▼▼▼

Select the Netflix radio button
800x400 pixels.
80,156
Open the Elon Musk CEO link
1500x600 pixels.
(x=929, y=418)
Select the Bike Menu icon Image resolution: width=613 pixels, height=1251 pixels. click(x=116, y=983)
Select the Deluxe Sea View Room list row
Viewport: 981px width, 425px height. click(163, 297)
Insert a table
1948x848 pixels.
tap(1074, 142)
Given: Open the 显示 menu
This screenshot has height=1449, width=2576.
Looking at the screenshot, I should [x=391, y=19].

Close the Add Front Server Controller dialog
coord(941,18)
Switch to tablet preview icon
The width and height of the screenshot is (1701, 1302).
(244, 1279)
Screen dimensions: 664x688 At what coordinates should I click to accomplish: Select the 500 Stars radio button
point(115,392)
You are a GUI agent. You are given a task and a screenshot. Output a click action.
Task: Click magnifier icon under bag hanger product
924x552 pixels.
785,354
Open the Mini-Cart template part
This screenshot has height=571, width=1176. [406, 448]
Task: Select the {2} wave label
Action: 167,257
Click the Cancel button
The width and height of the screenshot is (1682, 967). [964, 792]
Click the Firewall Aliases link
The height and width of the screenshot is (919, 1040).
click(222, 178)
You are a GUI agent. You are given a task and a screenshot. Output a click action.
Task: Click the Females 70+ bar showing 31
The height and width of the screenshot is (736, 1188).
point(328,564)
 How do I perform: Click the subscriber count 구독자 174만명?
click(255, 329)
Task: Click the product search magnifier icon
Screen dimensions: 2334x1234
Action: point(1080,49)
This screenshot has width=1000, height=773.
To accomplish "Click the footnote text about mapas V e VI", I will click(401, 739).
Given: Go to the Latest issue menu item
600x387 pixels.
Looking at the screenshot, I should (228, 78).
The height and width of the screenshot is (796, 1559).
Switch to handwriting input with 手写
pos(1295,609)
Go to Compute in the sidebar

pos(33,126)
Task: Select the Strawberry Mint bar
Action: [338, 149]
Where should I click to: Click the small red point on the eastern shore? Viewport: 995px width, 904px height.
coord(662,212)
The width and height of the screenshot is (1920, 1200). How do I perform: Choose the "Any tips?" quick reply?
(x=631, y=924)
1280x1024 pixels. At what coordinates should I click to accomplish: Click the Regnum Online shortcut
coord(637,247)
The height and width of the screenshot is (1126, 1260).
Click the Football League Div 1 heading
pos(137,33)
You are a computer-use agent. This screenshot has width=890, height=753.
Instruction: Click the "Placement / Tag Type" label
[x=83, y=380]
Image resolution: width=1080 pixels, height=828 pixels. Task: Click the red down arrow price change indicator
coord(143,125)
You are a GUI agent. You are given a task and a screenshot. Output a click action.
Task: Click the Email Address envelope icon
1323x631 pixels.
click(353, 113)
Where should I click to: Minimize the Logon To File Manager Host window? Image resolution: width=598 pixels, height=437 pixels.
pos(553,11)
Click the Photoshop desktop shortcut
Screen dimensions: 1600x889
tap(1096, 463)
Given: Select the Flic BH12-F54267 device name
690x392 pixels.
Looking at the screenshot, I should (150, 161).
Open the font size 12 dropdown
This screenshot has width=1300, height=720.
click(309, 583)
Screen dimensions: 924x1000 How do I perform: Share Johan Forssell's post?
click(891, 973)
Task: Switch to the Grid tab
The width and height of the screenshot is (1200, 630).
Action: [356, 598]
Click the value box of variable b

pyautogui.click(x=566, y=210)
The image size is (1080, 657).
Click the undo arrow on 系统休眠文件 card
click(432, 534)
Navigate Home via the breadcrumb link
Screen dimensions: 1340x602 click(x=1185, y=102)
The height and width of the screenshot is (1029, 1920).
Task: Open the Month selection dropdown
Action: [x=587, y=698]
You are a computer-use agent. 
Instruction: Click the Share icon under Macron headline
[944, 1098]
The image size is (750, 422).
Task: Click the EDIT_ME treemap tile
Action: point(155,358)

▲▲▲

Could you write out all the data exactly as it is given?

# Solution to this task:
Select the Netflix radio button
800x400 pixels.
80,156
Open the Elon Musk CEO link
1500x600 pixels.
(x=929, y=418)
Select the Bike Menu icon Image resolution: width=613 pixels, height=1251 pixels. click(x=116, y=983)
Select the Deluxe Sea View Room list row
Viewport: 981px width, 425px height. click(163, 297)
Insert a table
1948x848 pixels.
tap(1074, 142)
Given: Open the 显示 menu
This screenshot has height=1449, width=2576.
Looking at the screenshot, I should [x=391, y=19].

Close the Add Front Server Controller dialog
coord(941,18)
Switch to tablet preview icon
The width and height of the screenshot is (1701, 1302).
(244, 1279)
Screen dimensions: 664x688 At what coordinates should I click to accomplish: Select the 500 Stars radio button
point(115,392)
You are a GUI agent. You are given a task and a screenshot. Output a click action.
Task: Click magnifier icon under bag hanger product
924x552 pixels.
785,354
Open the Mini-Cart template part
This screenshot has height=571, width=1176. [406, 448]
Task: Select the {2} wave label
Action: 167,257
Click the Cancel button
The width and height of the screenshot is (1682, 967). [964, 792]
Click the Firewall Aliases link
The height and width of the screenshot is (919, 1040).
click(222, 178)
You are a GUI agent. You are given a task and a screenshot. Output a click action.
Task: Click the Females 70+ bar showing 31
The height and width of the screenshot is (736, 1188).
point(328,564)
 How do I perform: Click the subscriber count 구독자 174만명?
click(255, 329)
Task: Click the product search magnifier icon
Screen dimensions: 2334x1234
Action: point(1080,49)
This screenshot has width=1000, height=773.
To accomplish "Click the footnote text about mapas V e VI", I will click(401, 739).
Given: Go to the Latest issue menu item
600x387 pixels.
Looking at the screenshot, I should (228, 78).
The height and width of the screenshot is (796, 1559).
Switch to handwriting input with 手写
pos(1295,609)
Go to Compute in the sidebar

pos(33,126)
Task: Select the Strawberry Mint bar
Action: [338, 149]
Where should I click to: Click the small red point on the eastern shore? Viewport: 995px width, 904px height.
coord(662,212)
The width and height of the screenshot is (1920, 1200). How do I perform: Choose the "Any tips?" quick reply?
(x=631, y=924)
1280x1024 pixels. At what coordinates should I click to accomplish: Click the Regnum Online shortcut
coord(637,247)
The height and width of the screenshot is (1126, 1260).
Click the Football League Div 1 heading
pos(137,33)
You are a computer-use agent. This screenshot has width=890, height=753.
Instruction: Click the "Placement / Tag Type" label
[x=83, y=380]
Image resolution: width=1080 pixels, height=828 pixels. Task: Click the red down arrow price change indicator
coord(143,125)
You are a GUI agent. You are given a task and a screenshot. Output a click action.
Task: Click the Email Address envelope icon
1323x631 pixels.
click(353, 113)
Where should I click to: Minimize the Logon To File Manager Host window? Image resolution: width=598 pixels, height=437 pixels.
pos(553,11)
Click the Photoshop desktop shortcut
Screen dimensions: 1600x889
tap(1096, 463)
Given: Select the Flic BH12-F54267 device name
690x392 pixels.
Looking at the screenshot, I should (150, 161).
Open the font size 12 dropdown
This screenshot has width=1300, height=720.
click(309, 583)
Screen dimensions: 924x1000 How do I perform: Share Johan Forssell's post?
click(891, 973)
Task: Switch to the Grid tab
The width and height of the screenshot is (1200, 630).
Action: [356, 598]
Click the value box of variable b

pyautogui.click(x=566, y=210)
The image size is (1080, 657).
Click the undo arrow on 系统休眠文件 card
click(432, 534)
Navigate Home via the breadcrumb link
Screen dimensions: 1340x602 click(x=1185, y=102)
The height and width of the screenshot is (1029, 1920).
Task: Open the Month selection dropdown
Action: [x=587, y=698]
You are a computer-use agent. 
Instruction: Click the Share icon under Macron headline
[944, 1098]
The image size is (750, 422).
Task: Click the EDIT_ME treemap tile
Action: point(155,358)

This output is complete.